### What you need to do
- a) In the graduate school blog post, what was the title of the Dedman Interdisciplinary Research Cluster held during the spring of 2018?
- b) Rewrite the graduate school blog post starting with "Have you ever" and going on through "to our blog.", changing "graduate students" to "doctoral students" everywhere it appears.

### Provided passage
↓

Some graduate student stereotypes ring true in reality.
Have you ever thought about graduate students as people who sit around talking about big ideas with each other for hours? Maybe these conversations bear fruit and change the course of their research or their field, but most of this conversation may seem impractical to the rest of the world.
We think these conversations are the lifeblood of a great graduate environment. Here's a concrete example of interdisciplinary dialogue that took place at SMU that shifted the way that our graduate students approach concepts of decolonization in their academic work.
Exploring concepts of decolonization across academic departments
Asiel Sepúlveda, a Ph.D. Fellow in Art History, and Ángel J. Gallardo, a Religious Studies graduate, contributed the below reflection to our blog.
One of the great rewards of graduate school is meeting like-minded individuals with whom one shares intellectual curiosities. These newfound relationships not only make graduate life enjoyable but also enrich one’s thinking and research work.
At SMU, we have been fortunate to find a multidisciplinary community of students and professors with whom to exchange ideas in and outside of the classroom. During the spring of 2018, we had an opportunity to bring that community together through the Dedman Interdisciplinary Research Cluster titled “On Decolonial Options and the Writing of Latin American History.”

↑

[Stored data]

↓

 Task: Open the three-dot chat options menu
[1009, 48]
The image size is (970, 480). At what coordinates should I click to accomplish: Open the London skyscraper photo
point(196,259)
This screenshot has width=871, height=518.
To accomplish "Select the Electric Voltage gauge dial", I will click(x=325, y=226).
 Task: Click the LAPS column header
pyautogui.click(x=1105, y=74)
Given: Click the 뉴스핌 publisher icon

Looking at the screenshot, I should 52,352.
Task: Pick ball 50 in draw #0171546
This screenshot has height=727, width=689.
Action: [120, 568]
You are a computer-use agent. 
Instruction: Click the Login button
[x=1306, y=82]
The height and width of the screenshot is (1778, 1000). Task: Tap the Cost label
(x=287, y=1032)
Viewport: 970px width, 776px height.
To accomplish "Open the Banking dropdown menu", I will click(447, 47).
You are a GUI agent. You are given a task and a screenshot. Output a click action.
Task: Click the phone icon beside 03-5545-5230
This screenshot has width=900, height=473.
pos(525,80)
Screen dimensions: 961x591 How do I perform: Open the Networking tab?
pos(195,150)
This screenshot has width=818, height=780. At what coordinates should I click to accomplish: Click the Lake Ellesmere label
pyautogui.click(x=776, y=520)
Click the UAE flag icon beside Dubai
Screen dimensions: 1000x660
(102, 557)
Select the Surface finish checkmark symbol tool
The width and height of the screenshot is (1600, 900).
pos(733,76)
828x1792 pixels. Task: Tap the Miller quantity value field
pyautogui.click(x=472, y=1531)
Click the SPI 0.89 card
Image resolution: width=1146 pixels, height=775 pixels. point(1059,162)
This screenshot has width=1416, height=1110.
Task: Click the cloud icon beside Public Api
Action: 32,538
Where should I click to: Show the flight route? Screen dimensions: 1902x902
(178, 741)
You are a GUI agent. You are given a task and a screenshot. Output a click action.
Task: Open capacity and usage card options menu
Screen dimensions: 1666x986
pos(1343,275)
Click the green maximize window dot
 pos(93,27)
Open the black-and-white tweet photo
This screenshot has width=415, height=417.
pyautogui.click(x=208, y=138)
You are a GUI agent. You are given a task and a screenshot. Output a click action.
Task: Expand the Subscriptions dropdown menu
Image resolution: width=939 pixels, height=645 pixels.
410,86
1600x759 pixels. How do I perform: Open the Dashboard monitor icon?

↑

### Results by task
- a) "On Decolonial Options and the Writing of Latin American History."

- b)
Have you ever thought about doctoral students as people who sit around talking about big ideas with each other for hours? Maybe these conversations bear fruit and change the course of their research or their field, but most of this conversation may seem impractical to the rest of the world.
We think these conversations are the lifeblood of a great graduate environment. Here's a concrete example of interdisciplinary dialogue that took place at SMU that shifted the way that our doctoral students approach concepts of decolonization in their academic work.
Exploring concepts of decolonization across academic departments
Asiel Sepúlveda, a Ph.D. Fellow in Art History, and Ángel J. Gallardo, a Religious Studies graduate, contributed the below reflection to our blog.